Assim, na sociedade capitalista, cada pessoa é mais ou menos “visível” para mim de acordo com a vantagem que eu posso tirar dela para minha existência individual. Por isso, eu vejo meus colegas de trabalho, dou-lhes “bom dia”, tenho relações amistosas com eles. Mas a servente de limpeza é para mim invisível. Eu não a vejo, não sei seu nome, não lhe dou “bom dia”, pois não obtenho nada diretamente dela. O mesmo acontece em relação aos motoristas de ônibus, aos funcionários públicos, aos garis e a todos aqueles trabalhadores que são por mim considerados “os outros”.

O que fazem as greves, então? Elas tornam os trabalhadores visíveis uns para os outros. Os comérciários percebem que dependem dos motoristas e cobradores; os operários veem que precisam dos bancários; os professores notam que sem os funcionários da escola sua vida é um inferno. Esse “abrir de olhos” ocorre, no início, sob a forma de um conflito: eu amaldiçoo e condeno os garis ou os motoristas porque sua greve me impede de realizar minha atividade individual. Mas com o crescimento e o fortalecimento da greve, a luta entre o gari e a prefeitura comove toda a sociedade. Com isso, avança não apenas a consciência do gari, mas também minha própria consciência: “E se eles estão lutando por uma vida digna, não deveríamos nós lutar também?” As greves são, portanto, um momento de ruptura da alienação; elas alimentam a intuição dos trabalhadores sobre sua própria unidade e seus interesses comuns. Aqueles que eram invisíveis se tornam visíveis. Os trabalhadores olham uns para os outros e enxergam a si mesmos.

Os limites das greves e o socialismo
Mas tudo o que dissemos até agora são possibilidades e não necessariamente as coisas acontecem assim. A luta grevista é a luta do trabalhador para vender sua força de trabalho mais caro. Ou seja, é uma luta dentro dos limites do capitalismo. Encerrados dentro dessa luta, os operários não poderão jamais chegar a uma consciência verdadeiramente socialista. A consciência socialista é a consciência dos interesses não apenas da classe operária, mas de todos os explorados e oprimidos, é a consciência da razão e do progresso humano. O socialismo não é o resultado “inevitável” da luta da classe trabalhadora.
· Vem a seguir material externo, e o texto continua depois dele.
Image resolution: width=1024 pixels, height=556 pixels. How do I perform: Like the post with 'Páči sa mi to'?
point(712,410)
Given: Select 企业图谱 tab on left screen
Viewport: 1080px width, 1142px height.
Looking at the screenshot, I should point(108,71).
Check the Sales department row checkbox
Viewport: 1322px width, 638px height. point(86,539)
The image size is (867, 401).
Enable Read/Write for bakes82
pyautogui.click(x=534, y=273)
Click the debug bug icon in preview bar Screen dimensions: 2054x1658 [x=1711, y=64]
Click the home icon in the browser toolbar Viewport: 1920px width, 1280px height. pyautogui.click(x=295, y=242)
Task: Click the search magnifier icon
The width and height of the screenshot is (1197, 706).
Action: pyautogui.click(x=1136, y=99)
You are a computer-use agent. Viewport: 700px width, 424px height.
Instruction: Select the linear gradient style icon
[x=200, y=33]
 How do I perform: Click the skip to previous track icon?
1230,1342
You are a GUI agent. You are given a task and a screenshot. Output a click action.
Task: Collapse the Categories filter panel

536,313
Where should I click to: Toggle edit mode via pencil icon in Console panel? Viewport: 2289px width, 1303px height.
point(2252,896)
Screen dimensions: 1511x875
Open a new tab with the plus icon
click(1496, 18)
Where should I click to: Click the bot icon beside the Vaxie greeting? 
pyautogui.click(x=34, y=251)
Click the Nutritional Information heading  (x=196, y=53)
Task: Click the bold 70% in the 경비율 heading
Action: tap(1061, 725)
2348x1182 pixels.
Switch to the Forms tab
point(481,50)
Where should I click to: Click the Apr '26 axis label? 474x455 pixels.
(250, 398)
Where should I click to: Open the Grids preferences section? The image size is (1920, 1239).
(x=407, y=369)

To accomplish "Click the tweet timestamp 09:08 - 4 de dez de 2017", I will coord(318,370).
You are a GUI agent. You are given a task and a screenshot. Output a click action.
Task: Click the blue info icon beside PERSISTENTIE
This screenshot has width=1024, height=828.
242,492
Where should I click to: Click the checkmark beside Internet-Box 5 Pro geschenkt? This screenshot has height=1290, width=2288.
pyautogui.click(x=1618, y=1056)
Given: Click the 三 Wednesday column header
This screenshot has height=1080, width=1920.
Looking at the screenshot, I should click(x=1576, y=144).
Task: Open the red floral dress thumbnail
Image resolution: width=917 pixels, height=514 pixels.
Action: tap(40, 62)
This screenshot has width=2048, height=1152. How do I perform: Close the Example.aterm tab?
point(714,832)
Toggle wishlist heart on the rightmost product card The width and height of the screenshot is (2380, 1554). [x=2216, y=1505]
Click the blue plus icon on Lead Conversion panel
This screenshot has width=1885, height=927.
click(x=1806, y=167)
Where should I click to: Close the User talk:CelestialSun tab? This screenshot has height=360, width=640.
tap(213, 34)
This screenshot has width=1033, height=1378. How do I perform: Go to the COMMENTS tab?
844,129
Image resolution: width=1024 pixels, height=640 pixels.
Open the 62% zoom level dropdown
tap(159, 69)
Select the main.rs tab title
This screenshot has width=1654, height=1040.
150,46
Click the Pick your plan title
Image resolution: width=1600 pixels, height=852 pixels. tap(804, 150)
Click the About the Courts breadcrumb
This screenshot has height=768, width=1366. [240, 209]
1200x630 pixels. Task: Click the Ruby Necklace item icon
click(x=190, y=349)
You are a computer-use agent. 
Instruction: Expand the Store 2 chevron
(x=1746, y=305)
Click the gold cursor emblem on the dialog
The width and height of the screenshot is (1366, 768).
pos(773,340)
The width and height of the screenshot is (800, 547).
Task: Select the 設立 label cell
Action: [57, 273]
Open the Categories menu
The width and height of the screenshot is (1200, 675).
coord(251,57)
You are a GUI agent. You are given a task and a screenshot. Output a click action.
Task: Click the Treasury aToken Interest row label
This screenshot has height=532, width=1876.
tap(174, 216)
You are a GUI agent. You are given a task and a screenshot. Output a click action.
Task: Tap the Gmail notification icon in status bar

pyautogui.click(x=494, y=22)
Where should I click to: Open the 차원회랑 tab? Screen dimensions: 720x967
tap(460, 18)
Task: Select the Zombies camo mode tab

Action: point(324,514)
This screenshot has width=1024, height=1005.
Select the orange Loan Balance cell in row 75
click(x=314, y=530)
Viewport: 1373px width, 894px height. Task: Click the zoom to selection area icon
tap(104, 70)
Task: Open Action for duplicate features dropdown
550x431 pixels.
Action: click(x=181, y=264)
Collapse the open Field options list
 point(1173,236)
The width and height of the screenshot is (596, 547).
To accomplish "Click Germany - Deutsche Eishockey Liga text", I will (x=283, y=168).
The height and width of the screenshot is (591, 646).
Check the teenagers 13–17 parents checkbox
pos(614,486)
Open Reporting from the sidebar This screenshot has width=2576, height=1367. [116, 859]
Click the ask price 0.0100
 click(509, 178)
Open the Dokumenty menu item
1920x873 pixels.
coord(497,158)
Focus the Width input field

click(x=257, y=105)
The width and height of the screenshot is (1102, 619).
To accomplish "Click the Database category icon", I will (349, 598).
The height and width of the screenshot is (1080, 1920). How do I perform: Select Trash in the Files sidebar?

É uma proposta política e social, elaborada a partir de uma análise científica de toda a história, de todas as classes, de todos os países. Como qualquer proposta, o socialismo pode ser aceito ou não; os trabalhadores podem agir para implementá-lo ou não. Mas se o fizerem, certamente não será por algum “instinto” ou por sorte, e sim porque alguém os convenceu disso, alguém lutou por esta proposta.

E aqui entram os socialistas: eles não são jamais meros auxiliares do movimento operário ou sindical, embora ajudem e façam de tudo por este movimento. Mas são muito mais do que isso: são eles que unem, através de um partido político revolucionário, os operários com os outros oprimidos e explorados; mostram os caminhos que já foram percorridos, as experiências históricas; estabelecem alianças com os operários de outros países; educam os trabalhadores no espírito da desconfiança e do combate para com a burguesia; revelam as manobras do inimigo, seus interesses mais escusos; ajudam os operários a tirarem as lições de cada luta e propõem novos objetivos; fortalecem nos trabalhadores a confiança em suas próprias forças; mostram para os operários as conclusões lógicas de sua própria ação: a necessidade da derrubada do capitalismo, da luta pelo poder e pela libertação revolucionária de todo o povo, ou seja, o socialismo.